Can food forests save the world
The world urgently needs alternatives for our agricultural system. The food forest is a way of agriculture that works with nature instead of exploiting it. The usual laws of farming do not apply: there is no annual plowing, hedging, sowing, mowing and spraying of pesticides. The forest is planted once and then only the annual harvesting takes places. "A paradise for lazy farmers" according to food forest owner Wouter van Eck. In contrast to the monoculture of conventional fields, the food forest attracts a thriving community of dozens of plant and tree species that, in addition to food, also provide nature.
Scientists have been warning for many years against the problems that come with our current agricultural practices: climate, biodiversity, fertility. Food forests don't have these issues. They absorb carbon, enrich the soil and increase biodiversity. Theoretically food forests can feed the world. Calculations show that they can provide more nutritional value per acre than normal crops.
Van Eck's Ketelbroek forest offers the usual suspects such as apples, pears, prunes, and walnuts. But around the corner you can also find szechuan pepper, nashi, kaki fruit, mongolian lemons, chinese mahogany and bamboo spouts.
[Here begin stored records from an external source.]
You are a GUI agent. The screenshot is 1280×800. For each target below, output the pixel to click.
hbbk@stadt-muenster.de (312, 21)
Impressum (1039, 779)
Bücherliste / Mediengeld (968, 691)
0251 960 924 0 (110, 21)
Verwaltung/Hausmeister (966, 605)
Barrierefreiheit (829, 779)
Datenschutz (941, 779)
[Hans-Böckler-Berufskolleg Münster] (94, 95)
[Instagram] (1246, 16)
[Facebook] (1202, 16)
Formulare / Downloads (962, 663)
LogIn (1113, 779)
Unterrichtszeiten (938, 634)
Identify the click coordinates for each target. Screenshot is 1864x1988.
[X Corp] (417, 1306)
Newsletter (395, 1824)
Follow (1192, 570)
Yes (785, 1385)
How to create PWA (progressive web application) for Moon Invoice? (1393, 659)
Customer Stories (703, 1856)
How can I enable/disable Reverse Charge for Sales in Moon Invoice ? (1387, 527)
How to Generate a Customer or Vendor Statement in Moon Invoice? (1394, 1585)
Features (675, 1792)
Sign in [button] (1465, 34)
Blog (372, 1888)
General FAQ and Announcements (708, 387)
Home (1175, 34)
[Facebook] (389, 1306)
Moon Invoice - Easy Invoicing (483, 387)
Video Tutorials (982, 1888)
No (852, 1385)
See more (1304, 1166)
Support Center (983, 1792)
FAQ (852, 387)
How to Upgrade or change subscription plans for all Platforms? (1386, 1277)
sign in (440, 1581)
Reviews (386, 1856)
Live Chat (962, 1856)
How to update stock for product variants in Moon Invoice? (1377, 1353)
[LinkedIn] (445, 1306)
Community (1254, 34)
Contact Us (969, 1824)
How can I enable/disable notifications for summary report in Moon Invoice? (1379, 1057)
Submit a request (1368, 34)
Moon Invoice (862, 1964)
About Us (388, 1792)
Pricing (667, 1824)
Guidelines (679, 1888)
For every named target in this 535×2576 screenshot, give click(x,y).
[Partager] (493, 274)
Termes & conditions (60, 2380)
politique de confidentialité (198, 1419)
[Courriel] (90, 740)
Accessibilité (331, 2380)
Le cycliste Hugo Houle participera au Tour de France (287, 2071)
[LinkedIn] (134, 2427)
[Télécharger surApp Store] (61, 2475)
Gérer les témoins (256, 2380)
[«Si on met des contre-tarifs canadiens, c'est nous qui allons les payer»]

Volkskrant journalist Mac van Dinther spent a year walking around the Ketelbroek food forest in Groesbeek to talk, watch and taste. He reported on this in a four-part series of articles in the Volkskrant : Autumn, Winter, Spring and Summer. These reports are now bundled, supplemented with an epilogue and beautifully illustrated with photos by Henk Wildschut, winner of the prize for the best Dutch photo book with Ville de Calais in 2019.